Tuesday, August 19, 2014

Why You Need a Spacer for Your Inhaler

 
When we were first prescribed rescue inhalers to keep in case of emergency I was not very familiar with them.  My husband has asthma but he rarely uses an inhaler so I was hesitant and overwhelmed.  I thought that you simply grabbed the inhaler, took a quick puff, held your breath, and then were fine.  I've learned a few things since then.  After visiting with the respiratory therapist at our hospital I was introduced to the spacer.

What is a spacer?

Spacers are devices that fit with an inhaler and help ensure that the medicine is properly administered.

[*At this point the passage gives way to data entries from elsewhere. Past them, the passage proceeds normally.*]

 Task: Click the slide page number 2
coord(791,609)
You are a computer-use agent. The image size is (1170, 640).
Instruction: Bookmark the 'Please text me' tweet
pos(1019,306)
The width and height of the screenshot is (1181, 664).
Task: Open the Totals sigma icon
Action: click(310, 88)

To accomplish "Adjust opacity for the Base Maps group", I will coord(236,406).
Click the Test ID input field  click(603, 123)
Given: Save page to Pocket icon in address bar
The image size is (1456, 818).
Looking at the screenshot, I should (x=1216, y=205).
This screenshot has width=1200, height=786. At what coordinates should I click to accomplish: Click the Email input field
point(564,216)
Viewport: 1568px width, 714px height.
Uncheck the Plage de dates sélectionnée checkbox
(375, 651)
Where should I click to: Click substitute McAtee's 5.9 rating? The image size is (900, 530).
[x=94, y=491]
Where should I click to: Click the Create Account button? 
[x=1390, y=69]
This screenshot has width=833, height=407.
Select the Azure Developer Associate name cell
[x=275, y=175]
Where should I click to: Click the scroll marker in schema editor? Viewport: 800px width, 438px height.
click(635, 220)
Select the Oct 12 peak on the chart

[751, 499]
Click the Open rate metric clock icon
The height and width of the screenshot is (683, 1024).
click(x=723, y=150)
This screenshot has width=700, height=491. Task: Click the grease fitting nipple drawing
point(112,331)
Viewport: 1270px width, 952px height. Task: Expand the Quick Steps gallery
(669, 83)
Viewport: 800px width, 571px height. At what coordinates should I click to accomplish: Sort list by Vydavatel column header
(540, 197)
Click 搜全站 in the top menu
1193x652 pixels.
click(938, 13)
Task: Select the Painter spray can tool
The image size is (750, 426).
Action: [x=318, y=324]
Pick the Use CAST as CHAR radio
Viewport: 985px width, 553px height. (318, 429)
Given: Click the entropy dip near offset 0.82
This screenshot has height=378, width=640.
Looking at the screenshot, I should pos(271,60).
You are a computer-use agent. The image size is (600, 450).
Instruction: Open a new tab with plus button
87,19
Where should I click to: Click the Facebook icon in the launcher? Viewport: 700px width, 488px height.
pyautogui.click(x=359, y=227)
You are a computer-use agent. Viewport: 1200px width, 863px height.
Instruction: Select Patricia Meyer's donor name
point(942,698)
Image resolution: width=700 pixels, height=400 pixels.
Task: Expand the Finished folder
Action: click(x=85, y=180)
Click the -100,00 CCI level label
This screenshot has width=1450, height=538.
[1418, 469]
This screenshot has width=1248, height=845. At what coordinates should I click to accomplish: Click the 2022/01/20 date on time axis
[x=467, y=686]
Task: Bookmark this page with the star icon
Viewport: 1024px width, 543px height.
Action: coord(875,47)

There are two more common types of spacers:

One has a round opening that is placed in the mouth.  The inhaler is attached to the other end and medicine is sprayed into the chamber of the spacer.  Through taking normal breaths, the medicine is administered to the lungs.

The other type has a face mask that is placed over the nose and mouth.  The medicine is sprayed into the chamber of the spacer.  The medicine is administered to the lungs through the nose and mouth.

Which spacer do we have?

We actually have both.  However, we have found that Bee is most comfortable with using the spacer with the small mask.  I carefully fit the mask around her nose and mouth and administer her medicine.  She takes 5-8 normal breaths and then all the medicine has left the chamber and entered her lungs.  She is not as comfortable with placing the other spacer in her mouth.  Spacers with the mask are better for younger children.

Why do we use a spacer?

Without a spacer, much of the medicine from the inhaler sprays into the mouth and coats the teeth, tongue, and throat without reaching the lungs.  Less medicine actually reaches the lungs.  Also, much of the medicine can be swallowed and will end up in the stomach without reaching the lungs.

With a spacer, a child can breathe normally while the medicine is administered.  Because the medicine is sprayed into the chamber and not the mouth, most of the medicine is breathed directly into the lungs.  Therefore, a spacer ensures that the maximum amount of medicine enters the lungs.

So, in our little Epi Pen bags we have an inhaler and a spacer for when we need to use that inhaler.  Now I don't have to worry about whether Bee is getting the proper amount of medicine.